Diabetes, Vol 39, Issue 8 914-918, Copyright © 1990 by American Diabetes Association
Alterations in transfer and lipid distribution of arachidonic acid in placentas of diabetic pregnancies
DC Kuhn, MA Crawford, MJ Stuart, JJ Botti and LM Demers
Department of Obstetrics and Gynecology, M.S. Hershey Medical Center, Pennsylvania State University, Hershey 17033.
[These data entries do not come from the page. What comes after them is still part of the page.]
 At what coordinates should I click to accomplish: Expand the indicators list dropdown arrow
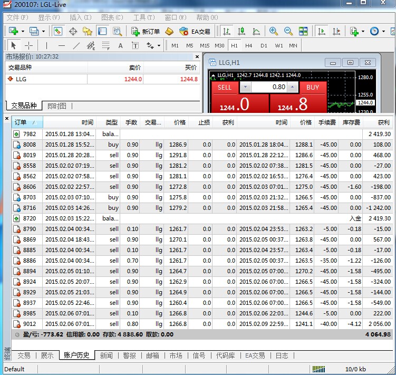pyautogui.click(x=363, y=31)
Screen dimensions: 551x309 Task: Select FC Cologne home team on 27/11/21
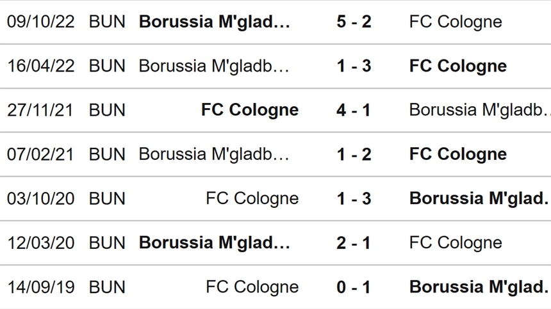coord(250,110)
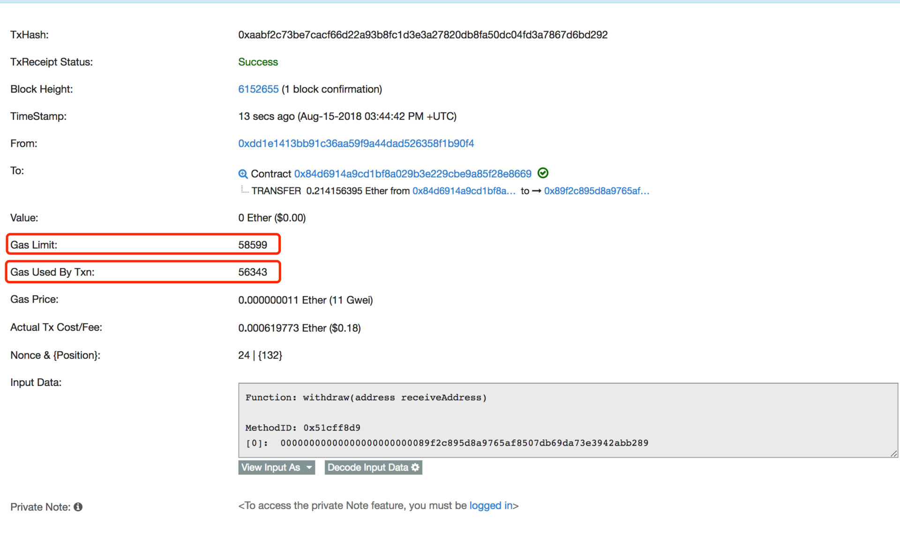Screen dimensions: 900x533
Task: Click the Gas Used By Txn value 56343
Action: click(x=253, y=272)
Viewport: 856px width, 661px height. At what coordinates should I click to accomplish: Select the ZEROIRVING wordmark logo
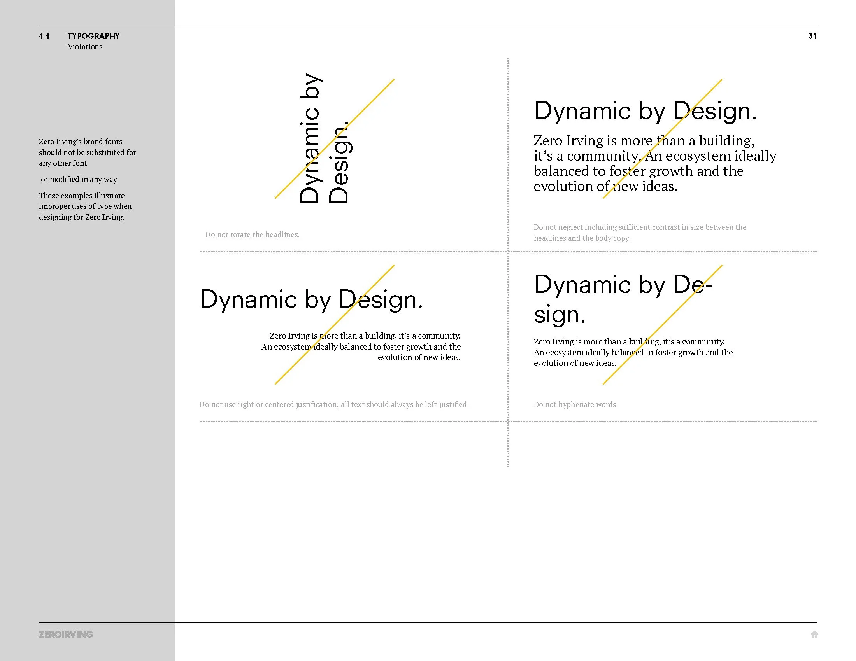(x=66, y=634)
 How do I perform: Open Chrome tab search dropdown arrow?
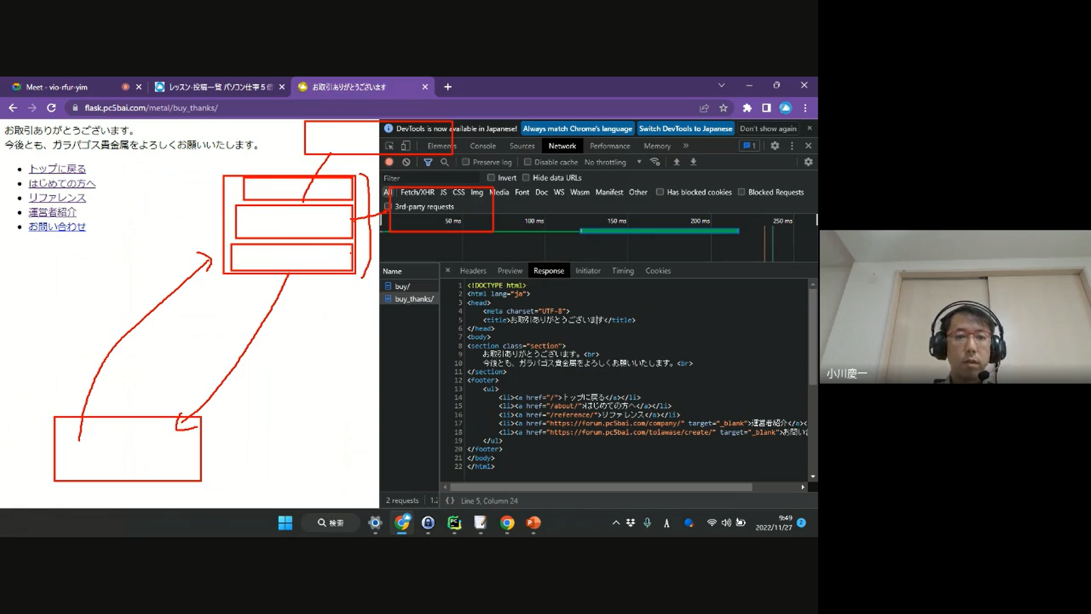click(x=721, y=85)
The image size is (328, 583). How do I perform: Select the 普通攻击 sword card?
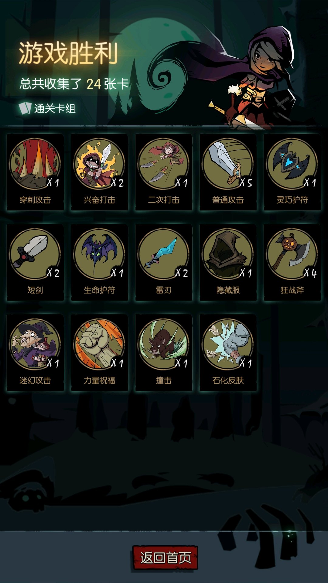(x=228, y=172)
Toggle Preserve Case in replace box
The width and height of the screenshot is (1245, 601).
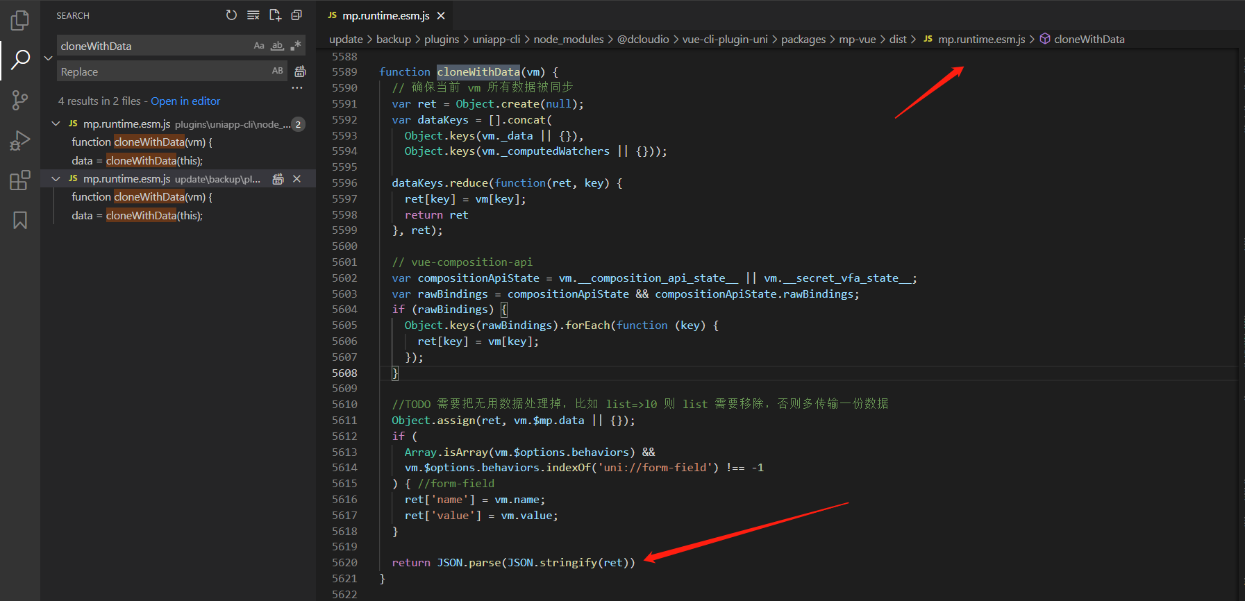277,71
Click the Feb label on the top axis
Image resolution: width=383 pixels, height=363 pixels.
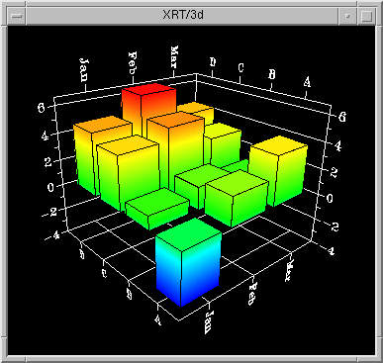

Placental tissue from nondiabetic term pregnancies and pregnancies
complicated by maternal insulin-dependent diabetes mellitus (IDDM) was
perfused in vitro to compare the transfer and lipid distribution of
arachidonic acid (AA). Radiolabeled albumin-bound AA was administered into
the maternal afferent circulation, and samples of fetal and maternal
effluent were collected at 10-min intervals. Perfused placental tissue was
collected at the end of each experiment. The effluent was analyzed for
total radioactivity, and extracts were subjected to thin-layer
chromatography for the assessment of radioactivity associated with various
lipid fractions. Placental AA uptake was significantly increased in
perfused tissue from diabetic pregnancies (0.88 vs. 1.72 nM.min-1.g-1 in
nondiabetic and IDDM, respectively; P less than 0.01), as was AA transfer
(0.22 vs. 0.42 ml/min in nondiabetic and IDDM, respectively; P less than
0.01). However, transfer of the highly diffusible marker substance
antipyrine was significantly reduced in IDDM placentas (1.79 vs. 2.49
ml/min in IDDM and nondiabetic, respectively; P less than 0.01). Compared
with nondiabetic placentas, incorporation of AA into triglyceride was
significantly increased in both maternal and fetal effluents and in
placental tissue from IDDM pregnancies, whereas the percentage of AA
remaining unesterified was reduced in both placental tissue and fetal
effluent. Incorporation of AA into phosphoglycerides was significantly
reduced in placental tissue but increased in fetal effluent in placentas
from IDDM pregnancies. The results of these studies suggest that transfer
and lipid distribution of AA are significantly altered in placentas from
IDDM pregnancies. These findings may be relevant to the increased incidence
of abnormal fetal growth and development associated with IDDM pregnancies.